▶ [DESCRIPTION OF THE TASK]: Copy out the entries below exactly as they stand, but only from the line containing "Task: Click the vertical scrollbar thumb" through the line containing "370x472 pixels.".

▶ [EXERCISE MATERIALS]:
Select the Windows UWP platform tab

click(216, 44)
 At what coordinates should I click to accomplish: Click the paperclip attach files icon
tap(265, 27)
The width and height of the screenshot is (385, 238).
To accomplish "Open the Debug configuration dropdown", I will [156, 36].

* * *

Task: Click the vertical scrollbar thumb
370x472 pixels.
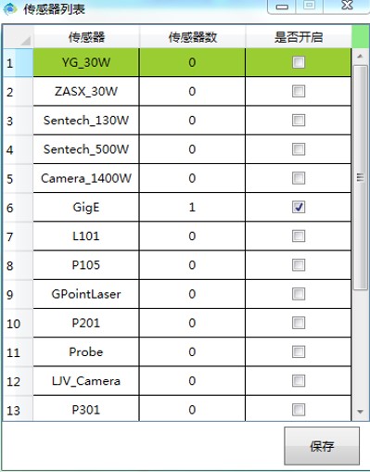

▶ [RESULT OF THE TASK]:
Task: Click the vertical scrollbar thumb
370x472 pixels.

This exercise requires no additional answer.